Learning outcomes

  • Model unit cost
  • Set reliability targets
  • Design bounded fallback behavior

Mental model

Production quality is a portfolio of outcomes: task success, cost, latency, availability, and safe degradation. A system is not optimized if one metric improves by hiding failure elsewhere.

Demand and task value
Quality target
Cost and latency budget
Routing and fallbacks
Observe successful outcomes

Theory

Model unit cost includes input, cached input, output, retries, retrieval, tools, storage, evaluation, and operations. Reliability design sets timeouts, retry budgets, idempotency, circuit breakers, fallbacks, and service objectives. Route by task difficulty and consequence. Observe p50 and tail latency, cost per successful task, and fallback quality.

Alternatives and trade-offs

Smaller models reduce unit cost, caching avoids repeated work, batch processing improves utilization, self-hosting changes fixed and variable costs, and graceful degradation preserves core workflows.

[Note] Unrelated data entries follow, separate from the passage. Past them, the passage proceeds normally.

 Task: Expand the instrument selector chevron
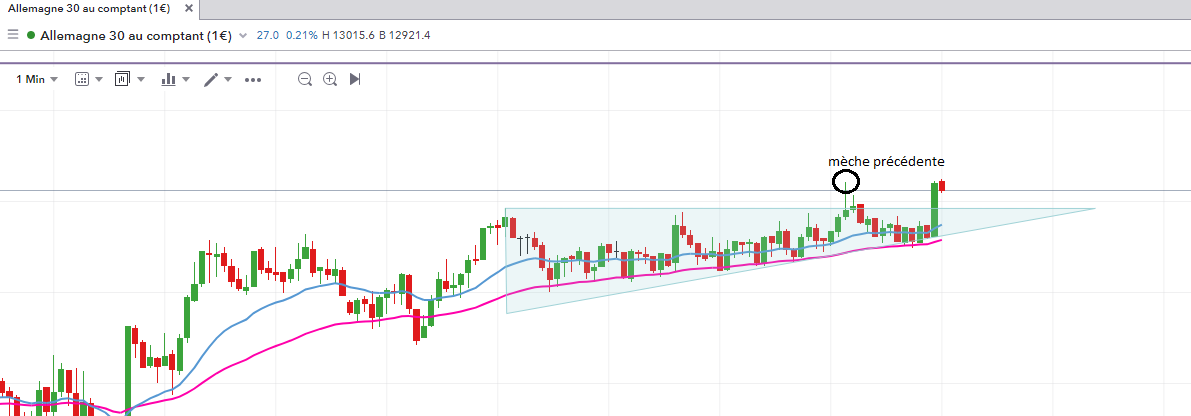[x=243, y=36]
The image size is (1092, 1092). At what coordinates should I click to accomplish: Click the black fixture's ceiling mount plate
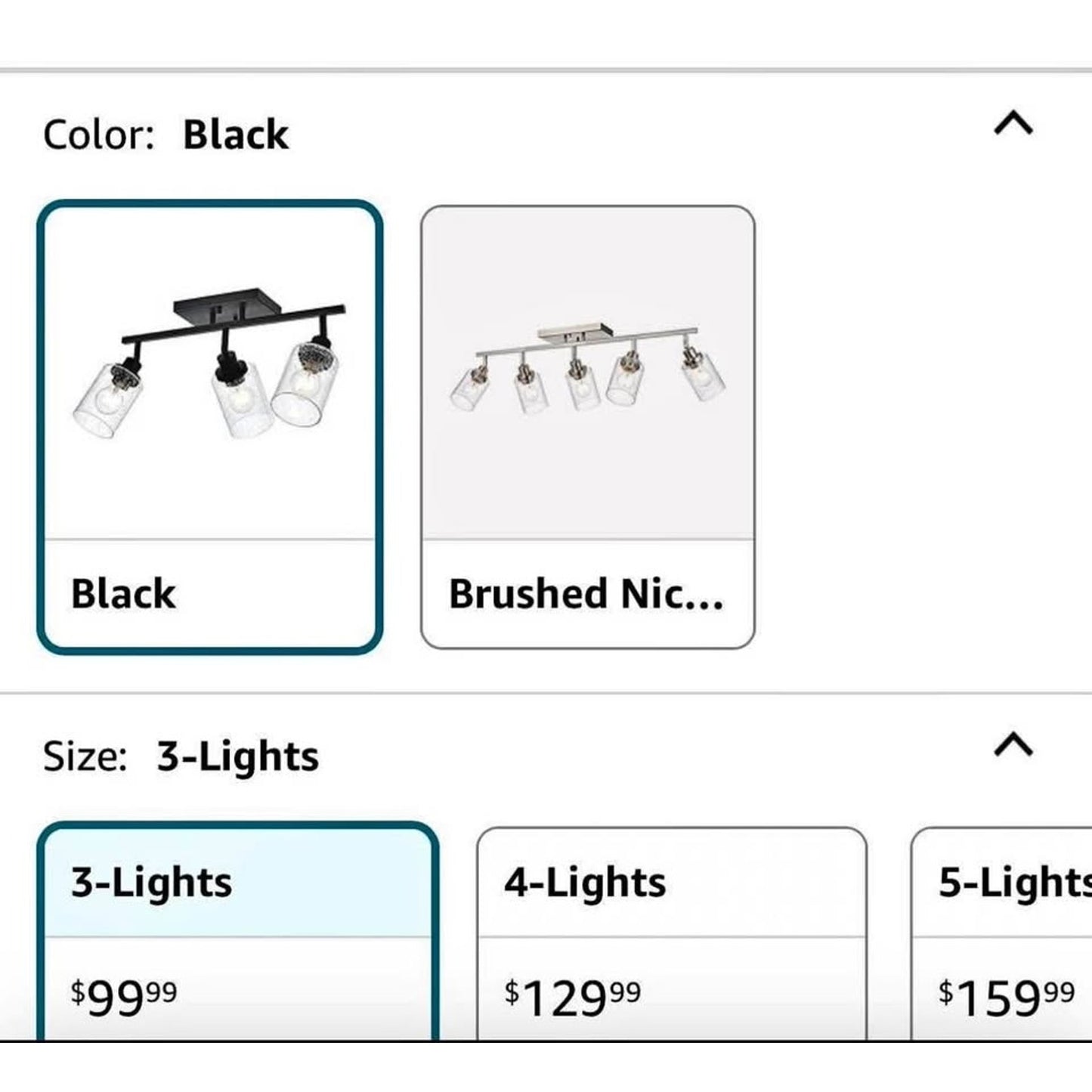pyautogui.click(x=227, y=308)
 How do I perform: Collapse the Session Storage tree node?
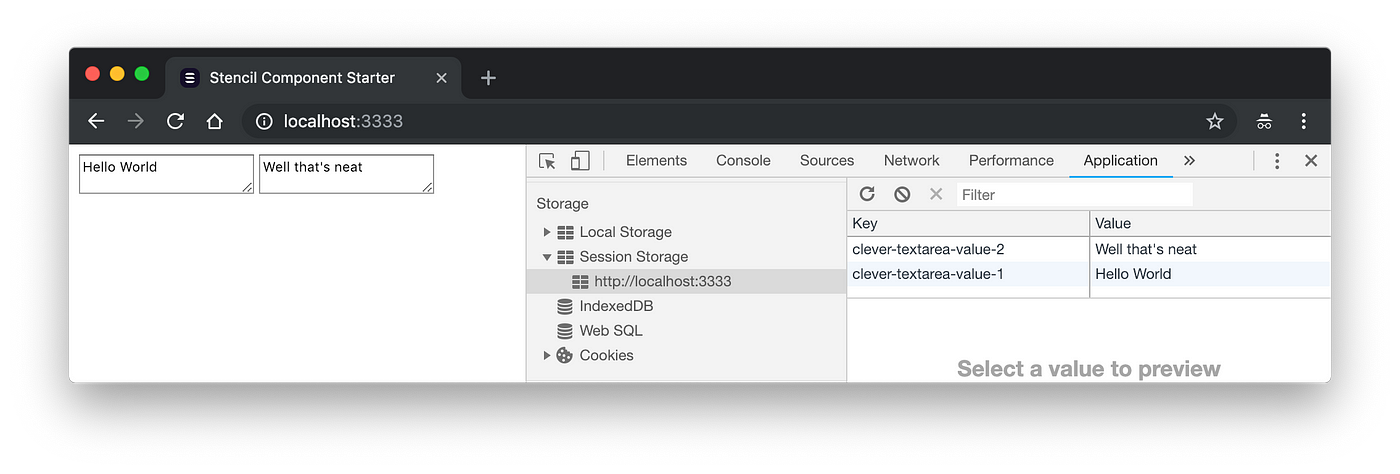(x=547, y=257)
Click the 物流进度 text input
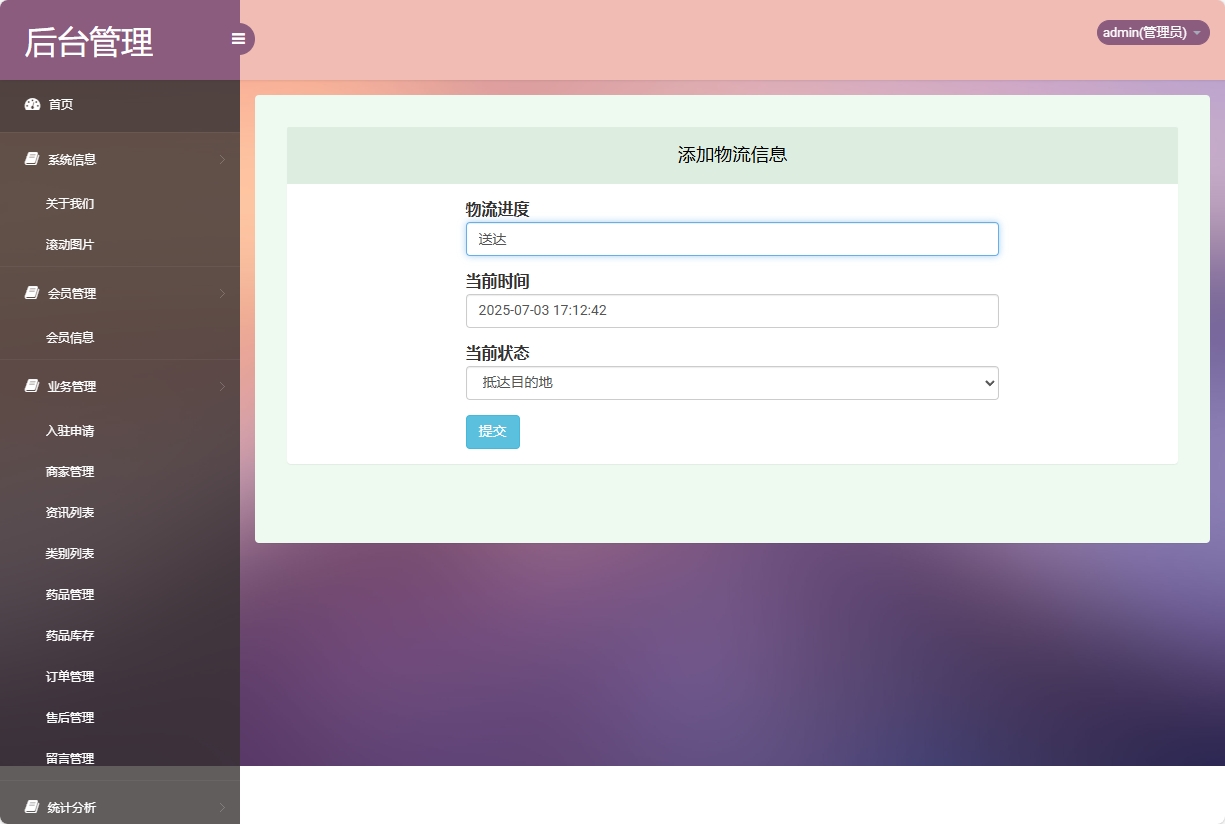 click(x=732, y=239)
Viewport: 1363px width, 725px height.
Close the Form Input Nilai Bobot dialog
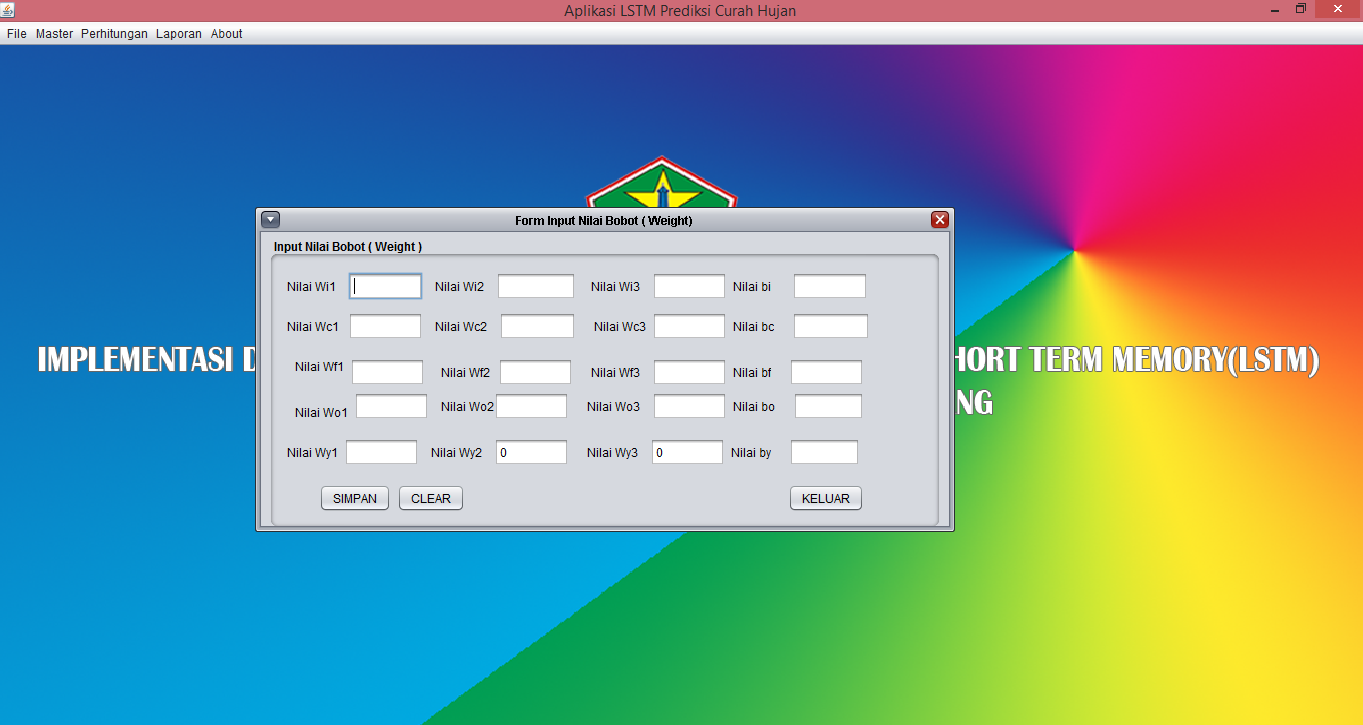[939, 219]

Failure modes and misconceptions

Do not retry every error, route solely by token price, report cost per request without success, or use a fallback that violates the original safety contract.

Knowledge check

Reflect before revealing the guide

Why is cost per successful task more informative than cost per API call?

Decision scenario

A document workflow retries transient failures once, falls back to a validated smaller model for low-risk extraction, and queues high-risk cases for review.